Bruch des Kirchenasyls: Bischof entsetzt
„Schockiert von Härte und Brutalität“

Münster -

Mit Erschrecken haben Superintendentin Meike Friedrich und Stadtdechant Jörg Hagemann von der Auflösung eines Kirchenasyls im Kapuzinerkloster erfahren. Die Repräsentanten der evangelischen und der katholischen Kirche der Stadt Münster zeigten sich erschüttert, dass der Kreis Coesfeld einen ghanaischen Asylbewerber im Rahmen des Dublin-Verfahrens mit Polizeigewalt aus dem Kirchenasyl geholt hat. „Unfassbar, dass der Kreis Coesfeld den Ghanaer nach Ungarn zurückführt. Wir verweisen hier auf ein Urteil des Verwaltungsgerichts Münster, worin dieses die inhumanen Zustände für Asylbewerber in Ungarn feststellte“, betonten die beiden Theologen in einer Pressemitteilung.

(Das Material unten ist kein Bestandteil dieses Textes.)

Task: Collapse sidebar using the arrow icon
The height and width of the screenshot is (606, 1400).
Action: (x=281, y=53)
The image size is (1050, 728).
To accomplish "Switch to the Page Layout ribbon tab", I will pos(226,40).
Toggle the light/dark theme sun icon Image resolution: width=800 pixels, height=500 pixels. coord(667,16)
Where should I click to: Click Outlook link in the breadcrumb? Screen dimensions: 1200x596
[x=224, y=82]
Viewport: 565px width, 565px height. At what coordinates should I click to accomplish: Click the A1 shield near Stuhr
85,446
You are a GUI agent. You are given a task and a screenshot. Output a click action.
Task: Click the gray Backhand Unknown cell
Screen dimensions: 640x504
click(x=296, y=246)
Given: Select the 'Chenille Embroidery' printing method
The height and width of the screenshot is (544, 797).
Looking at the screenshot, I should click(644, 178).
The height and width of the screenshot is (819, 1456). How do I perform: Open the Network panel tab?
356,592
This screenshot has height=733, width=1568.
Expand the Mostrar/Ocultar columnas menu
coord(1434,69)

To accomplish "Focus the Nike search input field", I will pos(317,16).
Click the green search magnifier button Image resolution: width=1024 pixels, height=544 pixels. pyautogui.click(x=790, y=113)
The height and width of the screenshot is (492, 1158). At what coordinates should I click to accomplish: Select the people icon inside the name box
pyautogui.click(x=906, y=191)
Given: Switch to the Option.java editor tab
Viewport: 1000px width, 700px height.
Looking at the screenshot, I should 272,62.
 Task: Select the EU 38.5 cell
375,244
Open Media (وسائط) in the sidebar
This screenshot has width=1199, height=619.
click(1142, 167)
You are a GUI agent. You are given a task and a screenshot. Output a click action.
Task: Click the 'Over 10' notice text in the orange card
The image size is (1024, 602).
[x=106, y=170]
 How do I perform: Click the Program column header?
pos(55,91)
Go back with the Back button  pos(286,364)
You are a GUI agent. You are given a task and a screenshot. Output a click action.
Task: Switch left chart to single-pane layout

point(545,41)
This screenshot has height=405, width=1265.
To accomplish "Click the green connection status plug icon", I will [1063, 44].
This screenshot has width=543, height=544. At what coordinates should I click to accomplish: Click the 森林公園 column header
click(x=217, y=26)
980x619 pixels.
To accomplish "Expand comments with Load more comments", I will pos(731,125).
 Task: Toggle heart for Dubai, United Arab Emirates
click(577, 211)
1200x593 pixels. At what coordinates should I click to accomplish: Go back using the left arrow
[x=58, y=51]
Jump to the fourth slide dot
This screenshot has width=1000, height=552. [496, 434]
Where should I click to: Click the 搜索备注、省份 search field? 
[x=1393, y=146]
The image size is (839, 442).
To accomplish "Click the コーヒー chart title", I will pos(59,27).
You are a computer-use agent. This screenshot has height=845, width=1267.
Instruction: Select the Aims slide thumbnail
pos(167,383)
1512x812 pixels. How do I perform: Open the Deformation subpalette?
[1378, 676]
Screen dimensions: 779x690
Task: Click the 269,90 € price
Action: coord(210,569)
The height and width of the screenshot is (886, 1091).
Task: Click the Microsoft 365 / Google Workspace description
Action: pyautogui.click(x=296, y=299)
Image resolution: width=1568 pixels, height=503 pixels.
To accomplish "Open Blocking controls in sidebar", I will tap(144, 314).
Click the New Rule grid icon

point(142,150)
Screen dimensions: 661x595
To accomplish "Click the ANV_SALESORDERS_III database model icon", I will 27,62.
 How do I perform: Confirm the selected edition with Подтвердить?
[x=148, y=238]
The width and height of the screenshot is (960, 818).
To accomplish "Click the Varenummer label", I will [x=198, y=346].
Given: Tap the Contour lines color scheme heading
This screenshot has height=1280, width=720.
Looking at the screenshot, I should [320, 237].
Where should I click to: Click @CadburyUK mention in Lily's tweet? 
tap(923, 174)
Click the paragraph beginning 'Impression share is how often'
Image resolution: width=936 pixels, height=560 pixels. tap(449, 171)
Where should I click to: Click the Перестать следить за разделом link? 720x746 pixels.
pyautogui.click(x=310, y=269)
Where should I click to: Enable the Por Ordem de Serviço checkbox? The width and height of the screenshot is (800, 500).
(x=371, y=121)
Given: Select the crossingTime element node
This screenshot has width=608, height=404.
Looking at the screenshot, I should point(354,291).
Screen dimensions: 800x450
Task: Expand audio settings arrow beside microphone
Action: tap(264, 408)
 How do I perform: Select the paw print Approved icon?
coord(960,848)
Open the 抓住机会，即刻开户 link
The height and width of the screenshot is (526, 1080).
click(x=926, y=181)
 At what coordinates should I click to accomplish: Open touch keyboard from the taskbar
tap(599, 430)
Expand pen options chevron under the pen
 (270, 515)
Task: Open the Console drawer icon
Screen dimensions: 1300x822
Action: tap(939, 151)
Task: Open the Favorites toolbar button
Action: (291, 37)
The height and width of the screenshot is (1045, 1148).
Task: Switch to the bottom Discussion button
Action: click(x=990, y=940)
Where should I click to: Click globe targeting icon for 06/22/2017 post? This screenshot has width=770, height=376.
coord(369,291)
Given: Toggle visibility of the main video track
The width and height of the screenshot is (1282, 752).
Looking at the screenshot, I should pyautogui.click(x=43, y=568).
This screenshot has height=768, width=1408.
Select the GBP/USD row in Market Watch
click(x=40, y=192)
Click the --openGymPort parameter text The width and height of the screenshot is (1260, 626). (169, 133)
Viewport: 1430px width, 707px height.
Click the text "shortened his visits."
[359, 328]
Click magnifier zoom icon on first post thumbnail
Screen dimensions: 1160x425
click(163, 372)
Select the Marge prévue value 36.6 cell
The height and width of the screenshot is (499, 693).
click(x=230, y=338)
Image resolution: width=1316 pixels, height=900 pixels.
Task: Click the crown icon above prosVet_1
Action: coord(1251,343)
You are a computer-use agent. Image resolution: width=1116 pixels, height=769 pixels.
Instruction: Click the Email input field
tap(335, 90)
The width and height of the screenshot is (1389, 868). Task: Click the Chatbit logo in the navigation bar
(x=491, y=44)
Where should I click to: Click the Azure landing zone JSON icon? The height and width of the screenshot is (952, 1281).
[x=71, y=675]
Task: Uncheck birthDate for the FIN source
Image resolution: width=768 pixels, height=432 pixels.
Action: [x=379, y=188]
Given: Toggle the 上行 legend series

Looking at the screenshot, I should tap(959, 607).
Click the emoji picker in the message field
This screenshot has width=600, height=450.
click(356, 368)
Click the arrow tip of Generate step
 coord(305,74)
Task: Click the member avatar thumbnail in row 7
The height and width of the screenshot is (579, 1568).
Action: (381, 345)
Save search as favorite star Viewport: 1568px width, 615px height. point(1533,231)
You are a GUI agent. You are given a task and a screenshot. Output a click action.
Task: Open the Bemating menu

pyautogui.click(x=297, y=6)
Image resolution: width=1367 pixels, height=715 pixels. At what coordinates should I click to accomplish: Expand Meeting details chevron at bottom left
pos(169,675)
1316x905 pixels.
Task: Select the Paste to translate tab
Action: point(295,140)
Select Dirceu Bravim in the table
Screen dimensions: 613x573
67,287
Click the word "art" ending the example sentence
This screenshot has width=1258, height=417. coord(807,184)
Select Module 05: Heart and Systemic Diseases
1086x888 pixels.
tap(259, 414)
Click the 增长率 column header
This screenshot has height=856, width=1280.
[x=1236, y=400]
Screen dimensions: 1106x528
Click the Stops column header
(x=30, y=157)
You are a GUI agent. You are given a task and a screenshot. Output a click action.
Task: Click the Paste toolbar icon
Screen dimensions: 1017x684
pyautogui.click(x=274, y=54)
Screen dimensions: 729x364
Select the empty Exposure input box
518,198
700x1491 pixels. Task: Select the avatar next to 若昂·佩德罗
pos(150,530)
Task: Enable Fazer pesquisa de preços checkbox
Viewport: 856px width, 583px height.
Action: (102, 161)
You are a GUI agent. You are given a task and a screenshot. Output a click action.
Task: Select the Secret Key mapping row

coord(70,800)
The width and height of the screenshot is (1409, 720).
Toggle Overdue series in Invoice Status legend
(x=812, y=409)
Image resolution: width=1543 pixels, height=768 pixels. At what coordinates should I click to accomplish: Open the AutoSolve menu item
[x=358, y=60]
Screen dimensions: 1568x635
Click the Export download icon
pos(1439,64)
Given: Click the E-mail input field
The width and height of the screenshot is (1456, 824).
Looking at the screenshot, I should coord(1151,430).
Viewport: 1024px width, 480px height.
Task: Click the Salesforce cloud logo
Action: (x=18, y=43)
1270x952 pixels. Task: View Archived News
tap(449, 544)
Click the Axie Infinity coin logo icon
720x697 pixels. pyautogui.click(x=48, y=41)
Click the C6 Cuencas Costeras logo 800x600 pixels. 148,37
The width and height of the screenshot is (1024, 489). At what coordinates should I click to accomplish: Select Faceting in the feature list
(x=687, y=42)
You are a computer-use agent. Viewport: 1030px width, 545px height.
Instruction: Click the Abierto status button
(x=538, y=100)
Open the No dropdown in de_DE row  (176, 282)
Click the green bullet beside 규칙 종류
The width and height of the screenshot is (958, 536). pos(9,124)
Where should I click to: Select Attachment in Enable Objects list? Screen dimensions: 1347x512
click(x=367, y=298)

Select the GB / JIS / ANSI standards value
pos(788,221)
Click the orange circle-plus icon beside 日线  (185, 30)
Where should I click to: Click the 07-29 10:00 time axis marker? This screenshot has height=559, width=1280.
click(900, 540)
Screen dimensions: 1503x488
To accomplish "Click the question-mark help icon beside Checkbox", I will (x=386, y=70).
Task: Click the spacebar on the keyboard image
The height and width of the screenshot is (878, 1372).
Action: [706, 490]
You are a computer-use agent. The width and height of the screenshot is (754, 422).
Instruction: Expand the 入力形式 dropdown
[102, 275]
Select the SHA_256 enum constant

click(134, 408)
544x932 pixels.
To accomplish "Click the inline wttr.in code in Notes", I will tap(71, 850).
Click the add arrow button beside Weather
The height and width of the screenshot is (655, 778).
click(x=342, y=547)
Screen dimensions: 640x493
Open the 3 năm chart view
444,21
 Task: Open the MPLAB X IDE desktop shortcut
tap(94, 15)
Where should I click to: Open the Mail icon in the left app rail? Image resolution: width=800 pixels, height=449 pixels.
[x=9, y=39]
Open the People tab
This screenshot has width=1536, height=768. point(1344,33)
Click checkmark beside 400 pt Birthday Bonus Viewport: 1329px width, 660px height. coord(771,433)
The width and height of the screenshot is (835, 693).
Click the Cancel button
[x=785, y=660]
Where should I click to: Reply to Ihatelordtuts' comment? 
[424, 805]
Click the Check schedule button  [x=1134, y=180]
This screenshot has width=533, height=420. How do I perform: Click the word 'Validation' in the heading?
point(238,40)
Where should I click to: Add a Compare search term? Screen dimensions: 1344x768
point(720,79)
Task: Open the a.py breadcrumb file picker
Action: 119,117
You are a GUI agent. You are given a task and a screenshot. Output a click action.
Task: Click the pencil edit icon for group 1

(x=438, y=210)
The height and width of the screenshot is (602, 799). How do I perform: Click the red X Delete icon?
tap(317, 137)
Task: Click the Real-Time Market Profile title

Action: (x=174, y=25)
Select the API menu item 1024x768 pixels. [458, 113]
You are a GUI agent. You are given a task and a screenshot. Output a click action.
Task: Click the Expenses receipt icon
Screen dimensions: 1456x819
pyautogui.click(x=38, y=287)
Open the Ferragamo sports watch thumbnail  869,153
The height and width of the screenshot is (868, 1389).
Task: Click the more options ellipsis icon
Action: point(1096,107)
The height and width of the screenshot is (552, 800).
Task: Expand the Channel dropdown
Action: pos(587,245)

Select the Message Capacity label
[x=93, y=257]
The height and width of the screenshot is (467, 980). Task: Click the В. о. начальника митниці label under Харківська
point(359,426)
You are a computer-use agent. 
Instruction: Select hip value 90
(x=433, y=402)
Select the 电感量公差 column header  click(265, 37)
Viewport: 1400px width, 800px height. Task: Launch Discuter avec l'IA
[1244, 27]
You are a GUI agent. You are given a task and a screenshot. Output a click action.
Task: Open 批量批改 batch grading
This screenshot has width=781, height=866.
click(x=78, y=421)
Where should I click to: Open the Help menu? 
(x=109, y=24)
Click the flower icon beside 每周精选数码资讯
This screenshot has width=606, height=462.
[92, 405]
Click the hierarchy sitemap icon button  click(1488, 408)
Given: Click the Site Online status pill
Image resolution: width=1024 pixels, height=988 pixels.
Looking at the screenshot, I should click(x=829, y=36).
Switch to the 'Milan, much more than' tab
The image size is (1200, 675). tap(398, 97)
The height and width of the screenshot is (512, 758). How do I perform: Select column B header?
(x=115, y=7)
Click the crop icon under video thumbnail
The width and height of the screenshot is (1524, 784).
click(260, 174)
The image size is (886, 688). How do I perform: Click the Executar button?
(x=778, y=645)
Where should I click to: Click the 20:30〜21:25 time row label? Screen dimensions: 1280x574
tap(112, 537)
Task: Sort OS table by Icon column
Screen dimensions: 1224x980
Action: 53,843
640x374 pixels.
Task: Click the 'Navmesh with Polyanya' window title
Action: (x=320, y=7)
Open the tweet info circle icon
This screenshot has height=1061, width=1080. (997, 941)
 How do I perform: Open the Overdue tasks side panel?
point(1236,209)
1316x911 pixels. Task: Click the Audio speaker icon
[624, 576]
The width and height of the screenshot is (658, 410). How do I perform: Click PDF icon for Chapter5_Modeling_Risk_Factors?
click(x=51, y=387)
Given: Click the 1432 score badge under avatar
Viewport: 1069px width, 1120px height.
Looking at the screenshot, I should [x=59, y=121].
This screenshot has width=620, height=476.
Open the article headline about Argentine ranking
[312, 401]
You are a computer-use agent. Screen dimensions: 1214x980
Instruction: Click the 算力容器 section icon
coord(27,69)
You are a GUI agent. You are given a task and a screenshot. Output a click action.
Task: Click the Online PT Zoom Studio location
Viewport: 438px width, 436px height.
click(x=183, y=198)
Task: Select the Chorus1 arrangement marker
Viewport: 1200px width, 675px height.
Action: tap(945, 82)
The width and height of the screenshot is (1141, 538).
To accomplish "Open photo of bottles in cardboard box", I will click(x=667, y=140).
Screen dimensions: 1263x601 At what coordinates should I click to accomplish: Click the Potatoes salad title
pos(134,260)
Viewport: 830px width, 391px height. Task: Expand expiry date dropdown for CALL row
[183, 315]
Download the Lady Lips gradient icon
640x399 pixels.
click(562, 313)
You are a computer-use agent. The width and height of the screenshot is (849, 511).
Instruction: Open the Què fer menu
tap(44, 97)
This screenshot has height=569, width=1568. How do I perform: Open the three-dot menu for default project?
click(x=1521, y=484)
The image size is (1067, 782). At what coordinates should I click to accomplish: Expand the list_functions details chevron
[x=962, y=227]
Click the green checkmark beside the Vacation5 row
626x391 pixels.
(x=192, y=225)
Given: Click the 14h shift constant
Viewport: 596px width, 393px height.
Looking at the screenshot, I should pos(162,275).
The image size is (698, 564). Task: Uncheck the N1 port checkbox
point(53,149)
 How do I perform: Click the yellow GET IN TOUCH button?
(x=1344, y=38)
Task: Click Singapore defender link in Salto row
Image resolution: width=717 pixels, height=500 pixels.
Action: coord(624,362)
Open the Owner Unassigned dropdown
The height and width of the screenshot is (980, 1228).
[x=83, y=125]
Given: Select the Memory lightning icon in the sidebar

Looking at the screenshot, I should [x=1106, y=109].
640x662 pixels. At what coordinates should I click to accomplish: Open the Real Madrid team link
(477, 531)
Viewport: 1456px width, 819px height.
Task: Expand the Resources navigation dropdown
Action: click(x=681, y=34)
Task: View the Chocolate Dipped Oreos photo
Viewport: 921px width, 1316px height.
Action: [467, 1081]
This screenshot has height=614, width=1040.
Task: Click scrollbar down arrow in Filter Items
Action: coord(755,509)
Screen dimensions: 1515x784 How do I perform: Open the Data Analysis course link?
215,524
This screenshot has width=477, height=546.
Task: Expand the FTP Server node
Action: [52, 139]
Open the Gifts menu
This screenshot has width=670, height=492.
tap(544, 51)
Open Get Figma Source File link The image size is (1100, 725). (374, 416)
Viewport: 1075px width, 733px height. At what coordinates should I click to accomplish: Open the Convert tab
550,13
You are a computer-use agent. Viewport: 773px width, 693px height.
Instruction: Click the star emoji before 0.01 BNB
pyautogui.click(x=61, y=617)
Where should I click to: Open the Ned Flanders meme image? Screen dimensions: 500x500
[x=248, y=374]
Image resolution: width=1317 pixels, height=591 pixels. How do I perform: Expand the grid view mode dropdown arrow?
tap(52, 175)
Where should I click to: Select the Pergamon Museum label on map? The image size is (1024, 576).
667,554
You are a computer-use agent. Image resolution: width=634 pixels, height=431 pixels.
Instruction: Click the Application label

Dienstag, 23.08.2016, 21:08 Uhr

Bischof Dr. Felix Genn zeigte sich „schockiert von dieser Härte und Brutalität “. „Es erschüttert mich und macht mich betroffen, dass während eines laufenden Verfahrens ohne Vorankündigung zugegriffen wird“, erklärte der Bischof. „Die Festnahme geschah ohne Not, es gab keine Fluchtgefahr, der Mann hätte sich gut weiter im Schutz der klösterlichen Mauern aufhalten können.“

Kirche und Staat haben für ein Kirchenasyl ein Vorgehen abgesprochen. Das dazugehörige Dossier, in dem die Gründe für eine Härtefallentscheidung zugunsten des Ghanaers zusammengefasst sind, sei unmittelbar vor der Übermittlung an das zuständige Bundesamt gewesen, so das Bischöfliche Generalvikariat. Es sei am Montag eingegangen und unmittelbar an das Katholische Büro in Düsseldorf weitergeleitet worden, von wo es am Dienstag an das Bundesamt gegangen wäre. Bischof Genn kündigte an, dass er sich weiter zusammen mit dem Katholischen Büro zugunsten des Flüchtlings einsetzen werde.